ASSIGNED TASK:
Check each line of the entries below for the string "Gugatan"; copy every line where it appears.

•••••

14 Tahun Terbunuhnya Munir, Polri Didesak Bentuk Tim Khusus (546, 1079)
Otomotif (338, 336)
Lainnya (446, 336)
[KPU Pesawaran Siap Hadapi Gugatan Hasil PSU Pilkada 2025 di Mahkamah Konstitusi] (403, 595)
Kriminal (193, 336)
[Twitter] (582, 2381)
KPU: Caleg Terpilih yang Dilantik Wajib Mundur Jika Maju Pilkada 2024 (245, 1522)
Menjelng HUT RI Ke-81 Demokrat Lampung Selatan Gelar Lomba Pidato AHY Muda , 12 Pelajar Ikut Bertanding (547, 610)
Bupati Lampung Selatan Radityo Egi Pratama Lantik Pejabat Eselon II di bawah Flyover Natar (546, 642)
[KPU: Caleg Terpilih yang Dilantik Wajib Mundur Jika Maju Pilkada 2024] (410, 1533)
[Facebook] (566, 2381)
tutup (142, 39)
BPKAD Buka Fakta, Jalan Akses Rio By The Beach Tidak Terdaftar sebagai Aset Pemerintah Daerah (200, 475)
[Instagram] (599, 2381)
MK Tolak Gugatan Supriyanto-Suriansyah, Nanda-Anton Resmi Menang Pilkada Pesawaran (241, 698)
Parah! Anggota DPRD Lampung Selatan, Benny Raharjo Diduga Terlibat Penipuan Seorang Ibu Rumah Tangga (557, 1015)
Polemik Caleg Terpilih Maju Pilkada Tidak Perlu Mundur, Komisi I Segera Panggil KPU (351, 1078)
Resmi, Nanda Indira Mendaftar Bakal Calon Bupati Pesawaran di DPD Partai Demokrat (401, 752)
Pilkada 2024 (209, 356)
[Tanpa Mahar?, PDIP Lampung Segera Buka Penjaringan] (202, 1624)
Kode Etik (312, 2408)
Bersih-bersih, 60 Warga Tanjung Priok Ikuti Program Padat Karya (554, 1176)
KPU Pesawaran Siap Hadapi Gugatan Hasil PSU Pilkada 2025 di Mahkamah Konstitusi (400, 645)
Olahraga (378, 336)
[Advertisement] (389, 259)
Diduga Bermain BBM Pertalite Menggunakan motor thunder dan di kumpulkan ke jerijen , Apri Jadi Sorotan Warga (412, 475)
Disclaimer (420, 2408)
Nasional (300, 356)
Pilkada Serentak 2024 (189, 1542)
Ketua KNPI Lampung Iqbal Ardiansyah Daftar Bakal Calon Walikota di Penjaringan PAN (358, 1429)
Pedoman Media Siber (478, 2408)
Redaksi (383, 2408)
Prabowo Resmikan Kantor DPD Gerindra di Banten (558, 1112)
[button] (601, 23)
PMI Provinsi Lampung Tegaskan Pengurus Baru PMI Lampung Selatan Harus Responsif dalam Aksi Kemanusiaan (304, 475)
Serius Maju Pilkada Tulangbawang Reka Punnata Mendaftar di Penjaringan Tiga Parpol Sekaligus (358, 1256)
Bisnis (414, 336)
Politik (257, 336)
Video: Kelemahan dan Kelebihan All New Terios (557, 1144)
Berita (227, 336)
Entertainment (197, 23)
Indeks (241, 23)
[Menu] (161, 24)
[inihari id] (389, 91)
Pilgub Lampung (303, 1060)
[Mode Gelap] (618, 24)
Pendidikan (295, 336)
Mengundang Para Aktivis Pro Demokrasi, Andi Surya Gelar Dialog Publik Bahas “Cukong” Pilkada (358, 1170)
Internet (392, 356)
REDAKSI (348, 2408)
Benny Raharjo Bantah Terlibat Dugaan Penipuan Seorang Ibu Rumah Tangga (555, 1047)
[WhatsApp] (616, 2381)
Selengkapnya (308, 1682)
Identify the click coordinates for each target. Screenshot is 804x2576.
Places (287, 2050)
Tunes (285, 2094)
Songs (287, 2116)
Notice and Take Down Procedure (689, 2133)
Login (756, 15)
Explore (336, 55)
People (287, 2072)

•••••

RESULT OF THIS EXERCISE:
[KPU Pesawaran Siap Hadapi Gugatan Hasil PSU Pilkada 2025 di Mahkamah Konstitusi] (403, 595)
MK Tolak Gugatan Supriyanto-Suriansyah, Nanda-Anton Resmi Menang Pilkada Pesawaran (241, 698)
KPU Pesawaran Siap Hadapi Gugatan Hasil PSU Pilkada 2025 di Mahkamah Konstitusi (400, 645)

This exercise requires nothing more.